• [WORK REQUIRED]:
Could you pick up the passage on landowners and the commonalty in sixteenth-century England and continue it past its final sentence?

So, in any one county those who possessed the land constituted its natural governing class and some of them had been in that position for generations. But whatever pride they took in their rank and their ancestry they knew very well that it was based ultimately upon the land that they possessed — upon their landed wealth. One gentleman, Sir John Lowther, advised his sons as follows: “Without…wealth (the supporter and upholder of gentry and worldly reputation) nobility and gentility is a vain and contemptible title in England and always hath been…Preserve your estate if you will preserve your gentility and nobility of blood, which is nothing else but a descent of riches.” A frank recognition of the realities of the social structure.
Chapter 3. The Commonalty [00:18:17]
Okay. So noblemen and gentlemen possessed most landed property, but of course they were only a tiny proportion of the population, probably something like 2%. The other 98% were the ‘commonalty’ and of these the majority lived in the countryside. England in the 1520s, the earliest period for which we can make really good population estimates, had about 2.4 million people and not more than 10% of them lived in towns. Indeed, only 5% of them lived in towns that were bigger than 5,000 inhabitants. 5,000 inhabitants was considered a good, big town in the sixteenth century. Wales had a population of only about a quarter of a million and even fewer lived in towns. It’s a mountainous region, very few urban settlements except around the coast. So we’re dealing with an overwhelmingly rural society, but the commonalty were far from being just an undifferentiated mass of peasants.

• [COLLECTED DATA]:

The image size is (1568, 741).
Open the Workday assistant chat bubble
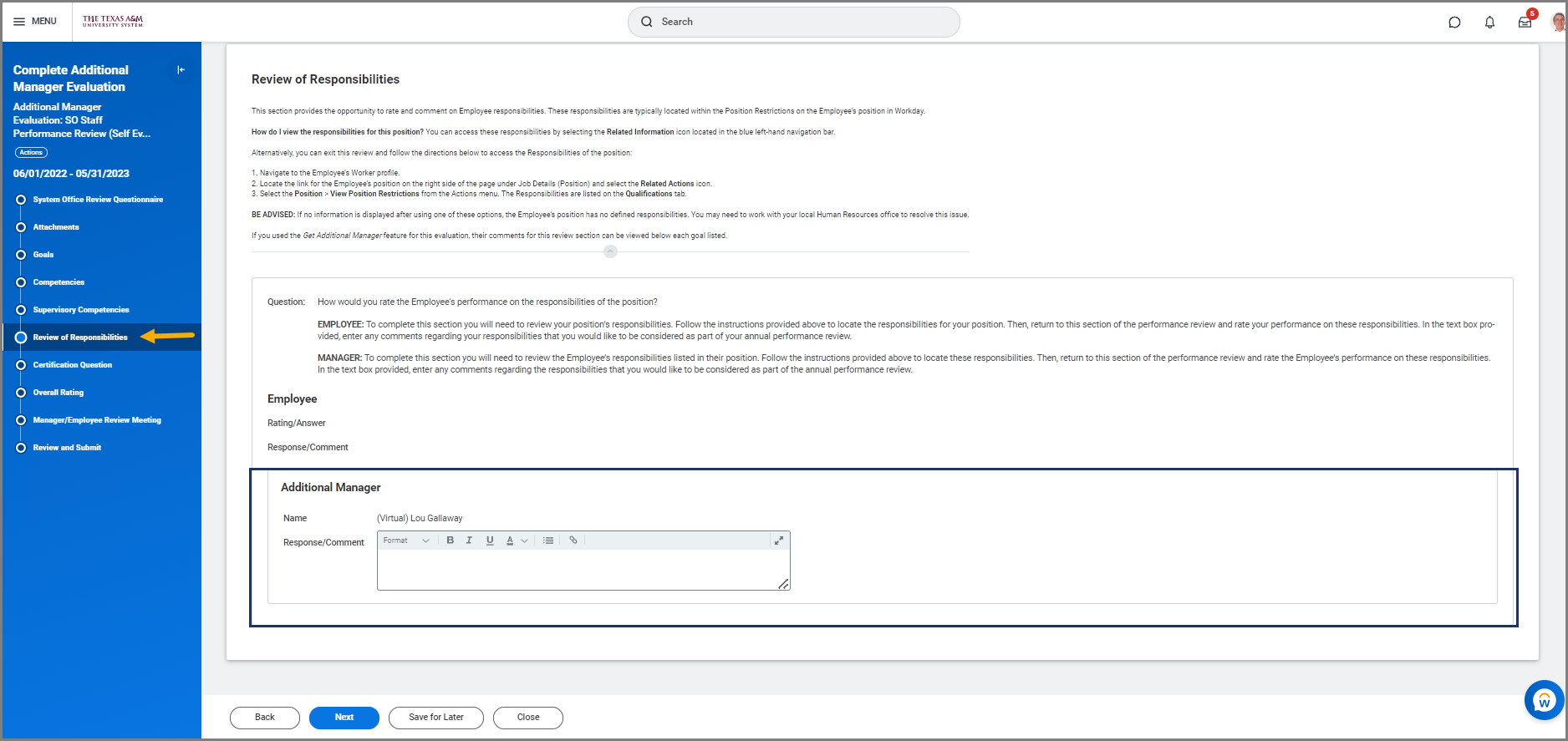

• [RESULT]:
In rural society, beneath the landowning gentlemen who drew their income from rents, people were normally divided into four subordinate groups. There were yeomen, there were husbandmen, there were craftsmen and tradesmen, and there were cottagers and laborers. You’ll find definitions of these different groups on your handout. Yeomen are sometimes defined as being owner-occupiers who possessed freehold land and they sometimes were, but in fact most of them were tenant farmers. The crucial thing about yeomen is that they were substantial tenant farmers: people who employed labor; people who could produce a substantial marketable surplus which they could sell to the towns. These were the people who were sometimes described as the better sort of people in their villages or the chief inhabitants. Beneath them were husbandmen, small family farmers, generally with holdings of under 30 acres or so; enough to support their families and to produce a modest surplus to sell, but relying for the most part on their direct family labor. Then there were village craftsmen and tradesmen. Some of them might be people of substance. Millers and blacksmiths were able to make a good living, for example. Others were usually poor. Tailors or alehouse keepers who brewed ale were generally relatively poor. Most craftsmen fell somewhere between the two and most of them also farmed as well as performing the duties of their craft. And finally there were the cottagers and laborers. They sometimes held a few acres of land which they rented from a local landlord or from a local farmer. Some of them might have a trade from time to time, but most of them relied upon wages for at least a significant part of their income, working as farm laborers on the holdings of bigger tenants.
Well, one can generalize in that kind of way, but the proportions of the rural population that fell into these different groups varied enormously from place to place. What you can say in general is that rural society was highly differentiated. A large minority of big yeomen farmers, a broad middle band of people who could get a secure living as craftsmen or as husbandmen, and another large minority, probably about a quarter in the early sixteenth century, who put together a rather bare hand-to-mouth living as cottagers and laborers. But most people still had access to the land one way or another. Even cottagers and laborers generally had a small holding and they would have the right to graze their animals on the commons of their village; rights of pasture. Complete dependence upon wage labor was still exceptional in the countryside and I emphasize that because that’s something that was going to change, as we’ll see, in the course of the sixteenth century.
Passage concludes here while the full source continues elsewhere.